> [Task to carry out] The lines wanted run from the first one below through the one with "Switch to the Detaildaten". Return them exactly.

> [Input data]
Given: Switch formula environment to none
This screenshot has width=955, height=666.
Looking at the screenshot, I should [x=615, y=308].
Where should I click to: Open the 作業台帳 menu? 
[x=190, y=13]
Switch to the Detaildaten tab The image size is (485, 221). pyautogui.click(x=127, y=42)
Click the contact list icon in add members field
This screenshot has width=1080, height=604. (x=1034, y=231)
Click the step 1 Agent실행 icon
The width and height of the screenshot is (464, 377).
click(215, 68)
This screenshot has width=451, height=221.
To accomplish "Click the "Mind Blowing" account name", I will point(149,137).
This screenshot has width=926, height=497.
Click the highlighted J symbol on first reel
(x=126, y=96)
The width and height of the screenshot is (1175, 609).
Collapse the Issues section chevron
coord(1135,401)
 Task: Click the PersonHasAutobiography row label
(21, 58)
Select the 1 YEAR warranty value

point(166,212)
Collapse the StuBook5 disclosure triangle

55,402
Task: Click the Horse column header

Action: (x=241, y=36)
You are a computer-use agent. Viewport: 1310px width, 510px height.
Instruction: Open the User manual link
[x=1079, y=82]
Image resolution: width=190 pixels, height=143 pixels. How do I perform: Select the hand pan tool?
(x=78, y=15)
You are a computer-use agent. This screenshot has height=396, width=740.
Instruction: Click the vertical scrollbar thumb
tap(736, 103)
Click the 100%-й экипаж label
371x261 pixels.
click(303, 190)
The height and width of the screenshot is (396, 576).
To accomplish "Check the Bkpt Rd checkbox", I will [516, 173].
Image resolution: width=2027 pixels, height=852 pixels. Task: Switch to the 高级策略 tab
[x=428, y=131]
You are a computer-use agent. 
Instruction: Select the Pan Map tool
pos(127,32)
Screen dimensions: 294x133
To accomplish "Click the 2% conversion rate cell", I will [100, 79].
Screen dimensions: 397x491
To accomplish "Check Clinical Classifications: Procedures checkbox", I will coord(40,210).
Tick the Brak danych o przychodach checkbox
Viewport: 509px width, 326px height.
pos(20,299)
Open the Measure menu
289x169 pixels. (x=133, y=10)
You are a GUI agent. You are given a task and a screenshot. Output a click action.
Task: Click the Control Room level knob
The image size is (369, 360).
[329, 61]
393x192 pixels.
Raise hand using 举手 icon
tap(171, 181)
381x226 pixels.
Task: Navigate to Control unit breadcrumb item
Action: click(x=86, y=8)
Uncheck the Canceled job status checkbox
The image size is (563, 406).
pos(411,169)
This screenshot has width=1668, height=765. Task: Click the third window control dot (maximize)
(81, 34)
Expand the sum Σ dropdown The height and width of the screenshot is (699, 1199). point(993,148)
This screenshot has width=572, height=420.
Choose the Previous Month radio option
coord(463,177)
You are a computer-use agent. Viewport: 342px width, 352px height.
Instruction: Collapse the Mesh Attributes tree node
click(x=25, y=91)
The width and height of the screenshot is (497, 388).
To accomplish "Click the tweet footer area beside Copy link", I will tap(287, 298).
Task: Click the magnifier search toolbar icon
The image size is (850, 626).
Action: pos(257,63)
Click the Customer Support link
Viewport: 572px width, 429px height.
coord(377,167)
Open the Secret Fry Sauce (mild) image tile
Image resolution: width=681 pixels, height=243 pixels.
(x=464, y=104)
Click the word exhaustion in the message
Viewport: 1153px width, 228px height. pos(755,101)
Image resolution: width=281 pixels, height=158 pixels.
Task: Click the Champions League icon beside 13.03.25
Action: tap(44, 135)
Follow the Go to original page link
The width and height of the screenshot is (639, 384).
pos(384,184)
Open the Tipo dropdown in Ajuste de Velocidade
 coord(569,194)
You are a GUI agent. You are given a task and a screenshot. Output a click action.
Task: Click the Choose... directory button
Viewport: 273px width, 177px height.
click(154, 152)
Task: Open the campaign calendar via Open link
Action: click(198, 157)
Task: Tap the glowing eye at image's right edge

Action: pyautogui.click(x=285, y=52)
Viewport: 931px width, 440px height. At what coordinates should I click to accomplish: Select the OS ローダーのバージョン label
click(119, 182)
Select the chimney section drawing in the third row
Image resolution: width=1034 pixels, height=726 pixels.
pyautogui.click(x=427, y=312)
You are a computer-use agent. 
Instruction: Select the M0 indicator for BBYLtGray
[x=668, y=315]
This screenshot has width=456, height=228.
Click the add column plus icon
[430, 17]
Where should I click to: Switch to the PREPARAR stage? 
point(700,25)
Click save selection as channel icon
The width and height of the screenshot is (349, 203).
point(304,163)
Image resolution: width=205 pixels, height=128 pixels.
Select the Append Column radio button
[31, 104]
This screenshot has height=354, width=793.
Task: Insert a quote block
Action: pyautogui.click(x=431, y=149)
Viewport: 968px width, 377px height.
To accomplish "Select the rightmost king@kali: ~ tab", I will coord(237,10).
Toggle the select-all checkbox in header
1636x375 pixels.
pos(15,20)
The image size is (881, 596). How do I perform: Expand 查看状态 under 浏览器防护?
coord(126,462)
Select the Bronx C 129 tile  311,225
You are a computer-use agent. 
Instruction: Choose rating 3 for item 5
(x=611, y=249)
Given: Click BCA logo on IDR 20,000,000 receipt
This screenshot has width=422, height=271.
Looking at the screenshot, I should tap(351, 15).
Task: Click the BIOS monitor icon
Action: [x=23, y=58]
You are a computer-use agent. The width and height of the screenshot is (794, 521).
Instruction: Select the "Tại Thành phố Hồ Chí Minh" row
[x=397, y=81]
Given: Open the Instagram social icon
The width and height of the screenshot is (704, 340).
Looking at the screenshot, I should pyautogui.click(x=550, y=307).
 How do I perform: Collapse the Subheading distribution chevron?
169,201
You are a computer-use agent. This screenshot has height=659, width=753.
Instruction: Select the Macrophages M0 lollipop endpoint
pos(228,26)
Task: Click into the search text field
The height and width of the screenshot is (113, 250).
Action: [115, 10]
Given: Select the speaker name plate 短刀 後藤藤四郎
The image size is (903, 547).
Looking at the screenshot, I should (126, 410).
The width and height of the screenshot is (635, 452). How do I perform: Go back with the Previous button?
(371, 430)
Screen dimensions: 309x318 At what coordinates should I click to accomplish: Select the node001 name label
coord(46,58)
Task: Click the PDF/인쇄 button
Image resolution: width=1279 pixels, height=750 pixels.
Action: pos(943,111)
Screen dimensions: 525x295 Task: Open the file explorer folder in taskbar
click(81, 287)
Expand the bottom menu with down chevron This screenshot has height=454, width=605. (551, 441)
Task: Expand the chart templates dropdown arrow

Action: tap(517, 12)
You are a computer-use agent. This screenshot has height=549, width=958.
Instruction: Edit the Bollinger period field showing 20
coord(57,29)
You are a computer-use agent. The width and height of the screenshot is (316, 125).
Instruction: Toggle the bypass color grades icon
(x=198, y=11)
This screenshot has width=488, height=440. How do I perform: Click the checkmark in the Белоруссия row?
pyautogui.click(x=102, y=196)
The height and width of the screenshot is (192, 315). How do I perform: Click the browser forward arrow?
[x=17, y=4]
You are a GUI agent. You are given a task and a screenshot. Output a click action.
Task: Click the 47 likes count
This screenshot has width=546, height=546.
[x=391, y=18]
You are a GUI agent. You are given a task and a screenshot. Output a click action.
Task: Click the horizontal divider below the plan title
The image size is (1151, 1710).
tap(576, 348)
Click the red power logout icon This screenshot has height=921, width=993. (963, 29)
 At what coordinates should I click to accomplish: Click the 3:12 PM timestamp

> [Answer to this exercise]
Given: Switch formula environment to none
This screenshot has width=955, height=666.
Looking at the screenshot, I should [x=615, y=308].
Where should I click to: Open the 作業台帳 menu? 
[x=190, y=13]
Switch to the Detaildaten tab The image size is (485, 221). pyautogui.click(x=127, y=42)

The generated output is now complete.